**TASK DESCRIPTION**
Write the entries below out again in full. Match every character.

**MATERIAL FOR THE TASK**
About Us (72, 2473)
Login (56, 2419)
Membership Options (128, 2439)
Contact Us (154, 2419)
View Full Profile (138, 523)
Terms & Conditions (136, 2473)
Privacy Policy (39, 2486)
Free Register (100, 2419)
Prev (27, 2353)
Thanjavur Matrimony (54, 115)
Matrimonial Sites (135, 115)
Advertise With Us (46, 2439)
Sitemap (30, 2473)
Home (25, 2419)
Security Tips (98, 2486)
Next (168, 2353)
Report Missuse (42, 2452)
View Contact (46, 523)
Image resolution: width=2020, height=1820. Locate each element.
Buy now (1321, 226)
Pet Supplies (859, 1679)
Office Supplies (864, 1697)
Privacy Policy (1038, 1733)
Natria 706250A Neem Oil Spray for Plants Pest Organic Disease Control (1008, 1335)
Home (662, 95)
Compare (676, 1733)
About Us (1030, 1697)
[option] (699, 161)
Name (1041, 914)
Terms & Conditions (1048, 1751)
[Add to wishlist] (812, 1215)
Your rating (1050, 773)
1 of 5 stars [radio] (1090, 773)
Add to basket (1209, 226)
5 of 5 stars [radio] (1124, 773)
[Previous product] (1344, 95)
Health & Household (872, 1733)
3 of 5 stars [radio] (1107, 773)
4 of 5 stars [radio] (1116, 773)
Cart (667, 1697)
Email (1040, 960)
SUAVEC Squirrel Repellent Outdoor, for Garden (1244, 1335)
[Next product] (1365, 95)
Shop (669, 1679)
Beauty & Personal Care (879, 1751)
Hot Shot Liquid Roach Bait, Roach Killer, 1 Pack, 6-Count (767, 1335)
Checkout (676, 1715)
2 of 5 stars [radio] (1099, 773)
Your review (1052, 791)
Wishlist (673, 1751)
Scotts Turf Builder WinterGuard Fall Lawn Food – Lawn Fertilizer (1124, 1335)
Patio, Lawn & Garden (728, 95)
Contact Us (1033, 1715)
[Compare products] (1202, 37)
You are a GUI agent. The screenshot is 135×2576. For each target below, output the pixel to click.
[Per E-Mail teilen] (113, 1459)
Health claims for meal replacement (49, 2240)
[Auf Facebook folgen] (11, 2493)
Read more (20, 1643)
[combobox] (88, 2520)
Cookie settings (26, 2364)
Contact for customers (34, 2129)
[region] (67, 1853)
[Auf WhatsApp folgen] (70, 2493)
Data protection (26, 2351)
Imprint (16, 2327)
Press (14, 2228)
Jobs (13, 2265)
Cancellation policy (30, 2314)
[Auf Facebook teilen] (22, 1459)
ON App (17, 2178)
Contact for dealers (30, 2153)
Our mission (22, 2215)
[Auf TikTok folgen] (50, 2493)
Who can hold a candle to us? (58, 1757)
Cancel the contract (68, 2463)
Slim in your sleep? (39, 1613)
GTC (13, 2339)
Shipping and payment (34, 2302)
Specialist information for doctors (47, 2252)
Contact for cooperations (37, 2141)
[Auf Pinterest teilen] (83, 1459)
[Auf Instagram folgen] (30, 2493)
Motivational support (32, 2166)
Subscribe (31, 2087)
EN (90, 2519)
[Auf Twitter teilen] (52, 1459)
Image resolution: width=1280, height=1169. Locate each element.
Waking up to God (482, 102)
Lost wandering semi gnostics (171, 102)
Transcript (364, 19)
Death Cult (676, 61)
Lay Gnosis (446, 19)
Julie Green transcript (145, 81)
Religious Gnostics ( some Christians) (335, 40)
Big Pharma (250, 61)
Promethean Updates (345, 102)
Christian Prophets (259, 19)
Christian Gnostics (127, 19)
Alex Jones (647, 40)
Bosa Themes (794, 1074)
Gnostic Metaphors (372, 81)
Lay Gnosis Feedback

**REPLY TO THE EXERCISE**
About Us (72, 2473)
Login (56, 2419)
Membership Options (128, 2439)
Contact Us (154, 2419)
View Full Profile (138, 523)
Terms & Conditions (136, 2473)
Privacy Policy (39, 2486)
Free Register (100, 2419)
Prev (27, 2353)
Thanjavur Matrimony (54, 115)
Matrimonial Sites (135, 115)
Advertise With Us (46, 2439)
Sitemap (30, 2473)
Home (25, 2419)
Security Tips (98, 2486)
Next (168, 2353)
Report Missuse (42, 2452)
View Contact (46, 523)
Image resolution: width=2020, height=1820. Locate each element.
Buy now (1321, 226)
Pet Supplies (859, 1679)
Office Supplies (864, 1697)
Privacy Policy (1038, 1733)
Natria 706250A Neem Oil Spray for Plants Pest Organic Disease Control (1008, 1335)
Home (662, 95)
Compare (676, 1733)
About Us (1030, 1697)
[option] (699, 161)
Name (1041, 914)
Terms & Conditions (1048, 1751)
[Add to wishlist] (812, 1215)
Your rating (1050, 773)
1 of 5 stars [radio] (1090, 773)
Add to basket (1209, 226)
5 of 5 stars [radio] (1124, 773)
[Previous product] (1344, 95)
Health & Household (872, 1733)
3 of 5 stars [radio] (1107, 773)
4 of 5 stars [radio] (1116, 773)
Cart (667, 1697)
Email (1040, 960)
SUAVEC Squirrel Repellent Outdoor, for Garden (1244, 1335)
[Next product] (1365, 95)
Shop (669, 1679)
Beauty & Personal Care (879, 1751)
Hot Shot Liquid Roach Bait, Roach Killer, 1 Pack, 6-Count (767, 1335)
Checkout (676, 1715)
2 of 5 stars [radio] (1099, 773)
Your review (1052, 791)
Wishlist (673, 1751)
Scotts Turf Builder WinterGuard Fall Lawn Food – Lawn Fertilizer (1124, 1335)
Patio, Lawn & Garden (728, 95)
Contact Us (1033, 1715)
[Compare products] (1202, 37)
You are a GUI agent. The screenshot is 135×2576. For each target below, output the pixel to click.
[Per E-Mail teilen] (113, 1459)
Health claims for meal replacement (49, 2240)
[Auf Facebook folgen] (11, 2493)
Read more (20, 1643)
[combobox] (88, 2520)
Cookie settings (26, 2364)
Contact for customers (34, 2129)
[region] (67, 1853)
[Auf WhatsApp folgen] (70, 2493)
Data protection (26, 2351)
Imprint (16, 2327)
Press (14, 2228)
Jobs (13, 2265)
Cancellation policy (30, 2314)
[Auf Facebook teilen] (22, 1459)
ON App (17, 2178)
Contact for dealers (30, 2153)
Our mission (22, 2215)
[Auf TikTok folgen] (50, 2493)
Who can hold a candle to us? (58, 1757)
Cancel the contract (68, 2463)
Slim in your sleep? (39, 1613)
GTC (13, 2339)
Shipping and payment (34, 2302)
Specialist information for doctors (47, 2252)
Contact for cooperations (37, 2141)
[Auf Pinterest teilen] (83, 1459)
[Auf Instagram folgen] (30, 2493)
Motivational support (32, 2166)
Subscribe (31, 2087)
EN (90, 2519)
[Auf Twitter teilen] (52, 1459)
Image resolution: width=1280, height=1169. Locate each element.
Waking up to God (482, 102)
Lost wandering semi gnostics (171, 102)
Transcript (364, 19)
Death Cult (676, 61)
Lay Gnosis (446, 19)
Julie Green transcript (145, 81)
Religious Gnostics ( some Christians) (335, 40)
Big Pharma (250, 61)
Promethean Updates (345, 102)
Christian Prophets (259, 19)
Christian Gnostics (127, 19)
Alex Jones (647, 40)
Bosa Themes (794, 1074)
Gnostic Metaphors (372, 81)
Lay Gnosis Feedback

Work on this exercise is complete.